Vignette after tragic vignette illustrated the impact of the slow response.

Of at least 59 bodies picked up in New Orleans, 22 were on Interstate 10, where thousands who survived Katrina and ensuing flooding had converged to await help that didn't come. Another 10 corpses were pulled from the Superdome, where tens of thousands of people were left without food, water, air conditioning or working toilets.

In neighboring St. Bernard Parish, Sheriff Jack Stephens said 31 senior citizens died inside the flooded St. Rita's Nursing Home. The president of Jefferson Parish, Aaron Broussard, dissolved into sobs as he described the daily reassurances a colleague gave to his elderly mother that rescuers would reach her in a nursing home in St. Bernard. She drowned Friday.

"Bureaucracy has committed murder here," he said, accusing the Federal Emergency Management Agency of blocking attempts days ago to get water trucks and diesel fuel in place in the parish.

FEMA director Michael Brown and Chertoff have responded to accusations of government bungling of the rescue effort, insisting levee breaches could not have been predicted.

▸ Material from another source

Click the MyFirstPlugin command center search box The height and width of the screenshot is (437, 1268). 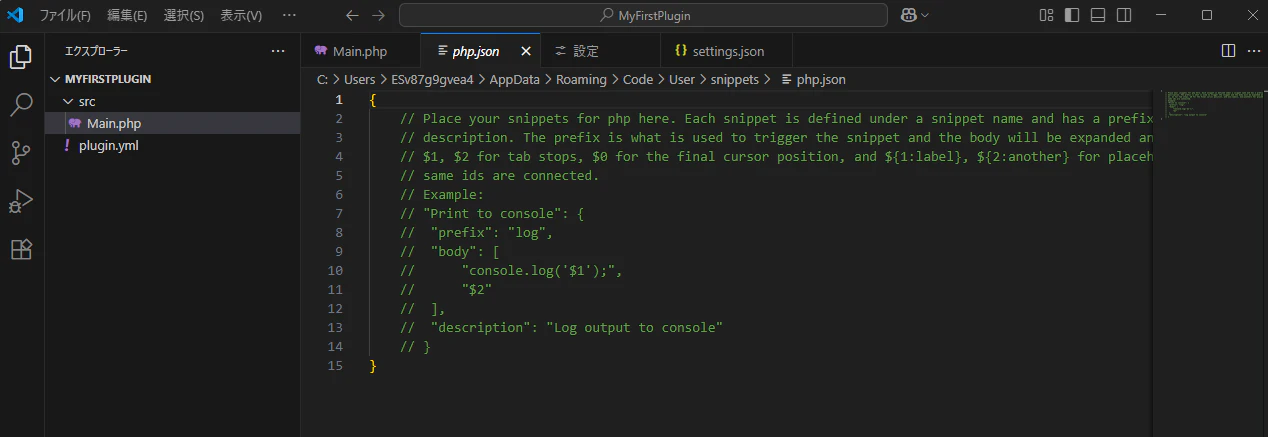coord(643,15)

But according to the New Orleans Times-Picayune newspaper, Brown and Chertoff had been briefed by the National Hurricane Center on the potential for the levee to be topped. Dr. Max Mayfield, the center's director, told the newspaper that they were included in electronic briefings and in formal advisories.

"It's not like this was a surprise," Mayfield told the newspaper.When relief efforts finally kicked in, Broussard said they focused on clearing desperate mobs that swelled to tens of thousands from New Orleans' Superdome and convention center, leaving outlying parishes all but forgotten.

Yesterday, helicopters and boats were scouting those areas and the vast expanse of New Orleans hunting for stragglers. A civilian helicopter crashed, but apparently was not carrying evacuees, and the two people on board walked away with cuts and bruises. Rescue workers told people to wave sheets to draw attention to themselves, and used bright spray-paint to indicate which buildings had been searched.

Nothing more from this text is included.